Second coronavirus aid package passes Congress; Pres. Trump expected to sign it

by | Mar 18, 2020 | Federal Issue, Legislative Update Blog | 0 comments

The U.S. Senate today (3/18) passed the federal coronavirus aid package approved earlier this week by the U.S. House of Representatives.  The measure now goes to President Trump, who is expected to sign it. Senators voted 90-8 on the bill (H.R. 6201, the Families First Coronavirus Response Act) that had previously passed the House. 

The Joint Committee on Taxation estimates the measure will cost about $104 billion.  It is the second emergency supplemental appropriations package that Congress has passed amid growing concerns about the outbreak and the impact it is having on the U.S. economy. Today’s vote on the second package comes as senators are already working on a third supplemental appropriations package in response to the coronavirus pandemic that they hope to pass next week. 

H.R. 6201 includes provisions addressing emergency food assistance including waiver and funding authority for school meal programs, free coronavirus testing, expanded Family and Medical protected leave and paid leave including tax credits for some employers, extended unemployment insurance, and increased Medicaid reimbursement for states.
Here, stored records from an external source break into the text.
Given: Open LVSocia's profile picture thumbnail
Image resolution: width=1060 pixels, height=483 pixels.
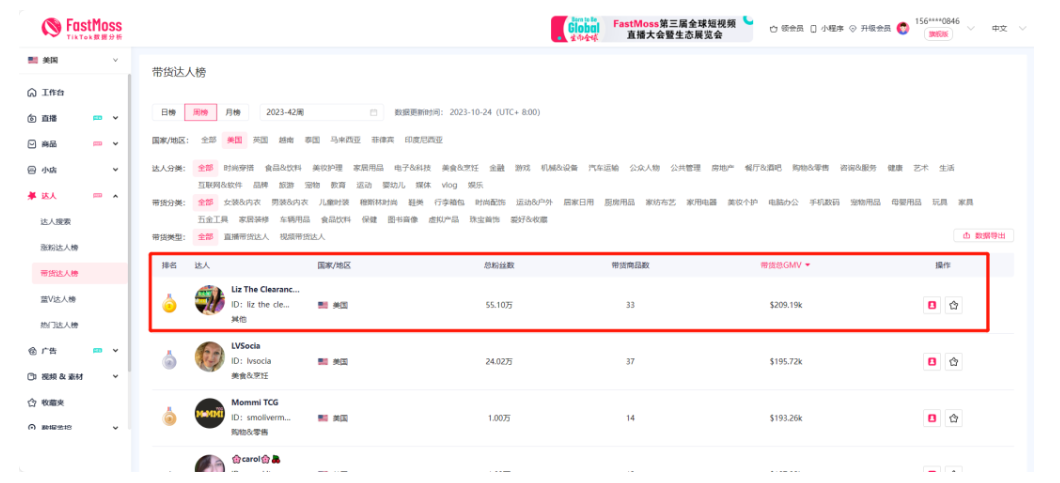Looking at the screenshot, I should coord(210,356).
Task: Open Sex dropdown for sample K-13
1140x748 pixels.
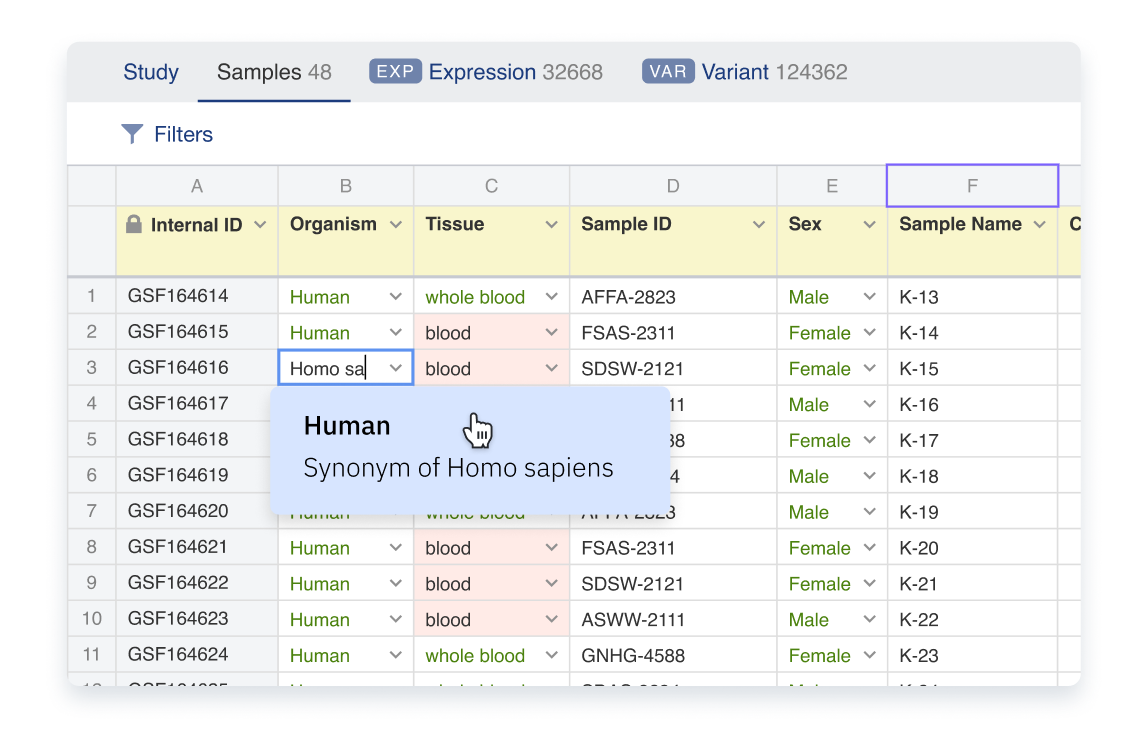Action: (869, 297)
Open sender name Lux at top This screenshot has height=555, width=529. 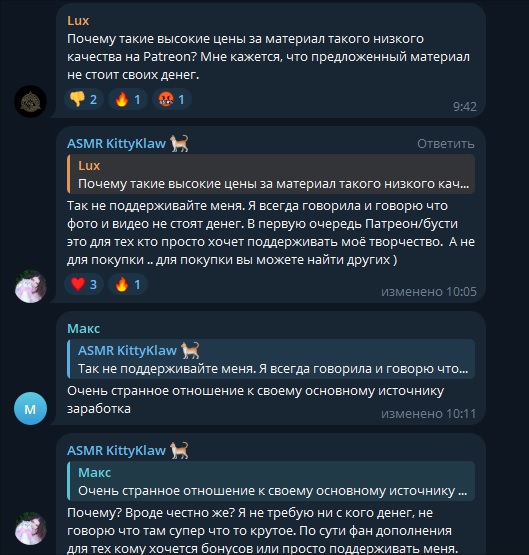[78, 21]
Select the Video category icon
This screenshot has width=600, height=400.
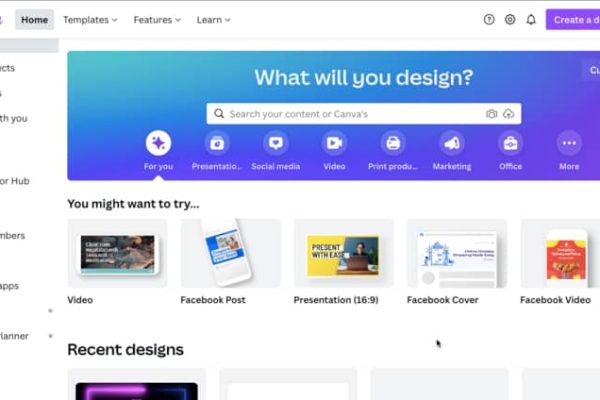click(x=334, y=143)
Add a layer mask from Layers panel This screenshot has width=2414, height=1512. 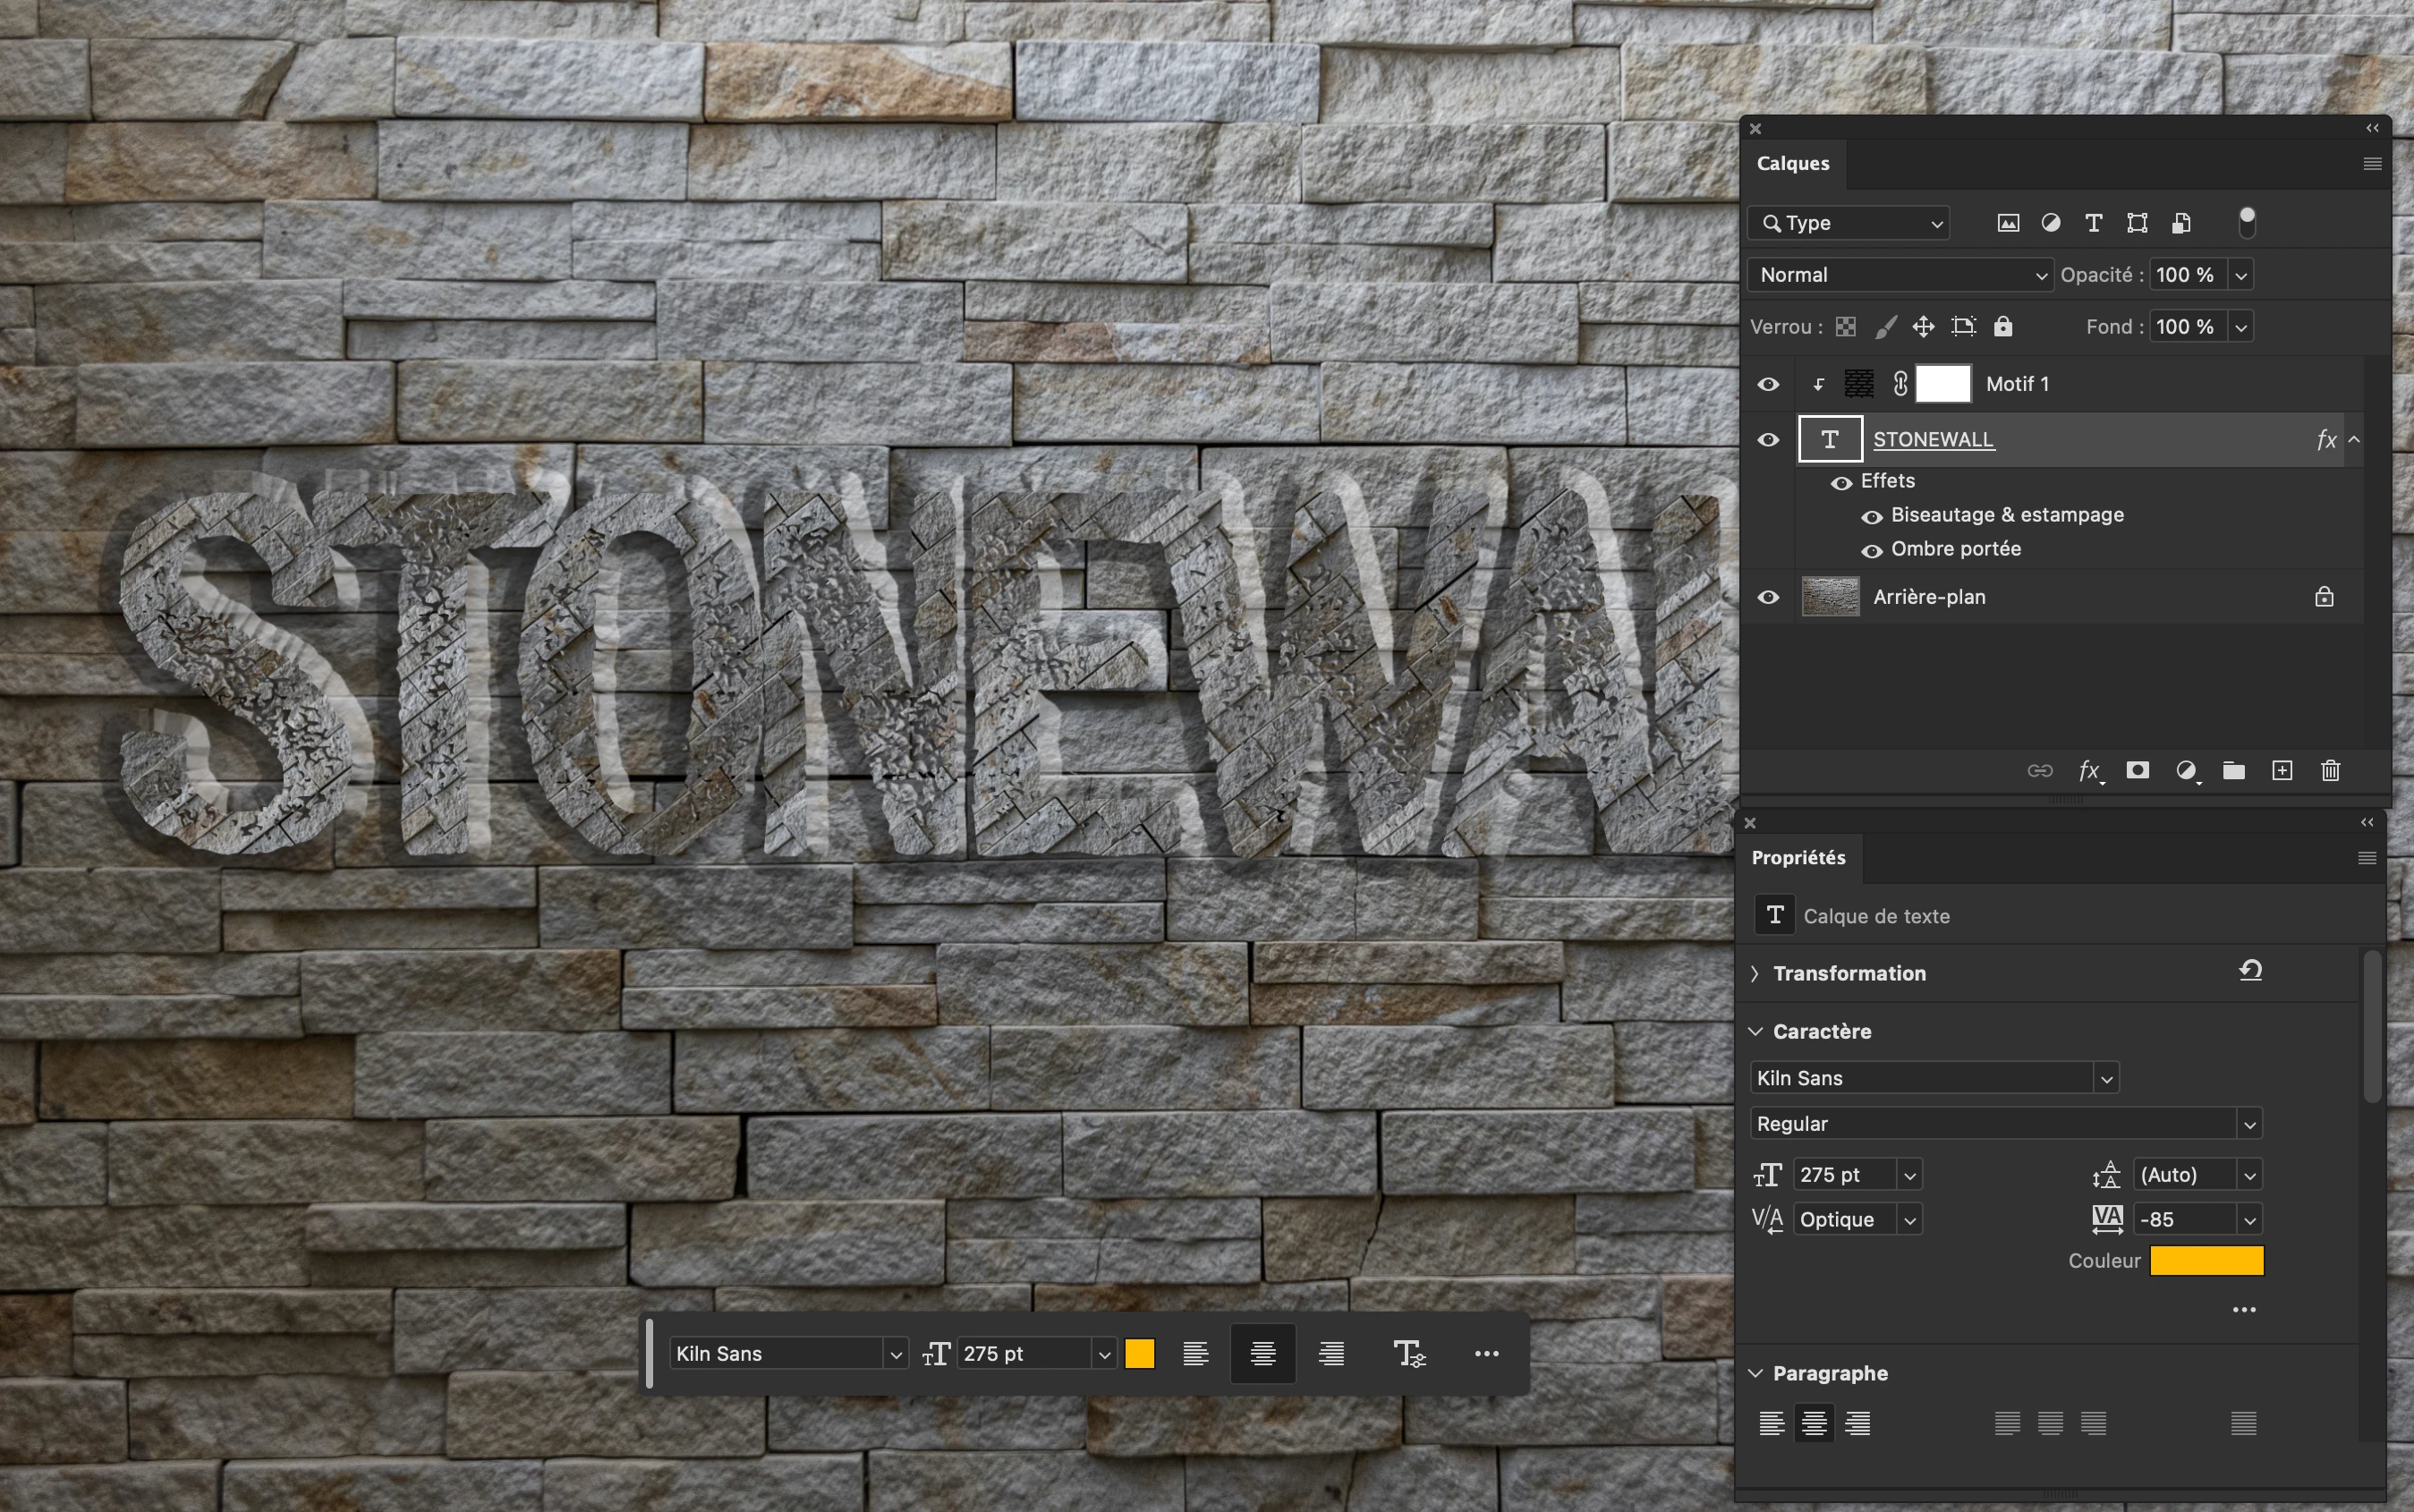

According to the National School Boards Association (NSBA), the legislation contains several provisions of interest to education leaders including:

From the NSBA:

  • Emergency paid sick leave program, including for individuals unable to work because they are caring for a child who is home because of a virus-related school closing.
  • Expansion of federal food assistance for families affected by a virus-related school closure of five or more days. The bill permits states to provide emergency food stamp assistance to families where a child would otherwise have been eligible to receive a free or reduced-price school meal.
  • Expansion of school meals. Provides USDA new power to grant state waivers for federally subsidized school meals in the event of a school closure, including waivers to states that want to distribute food in different settings outside a school and allow flexibility on meal components.

The third supplemental appropriations bill is expected to address further effects of the virus, including the impact on American businesses.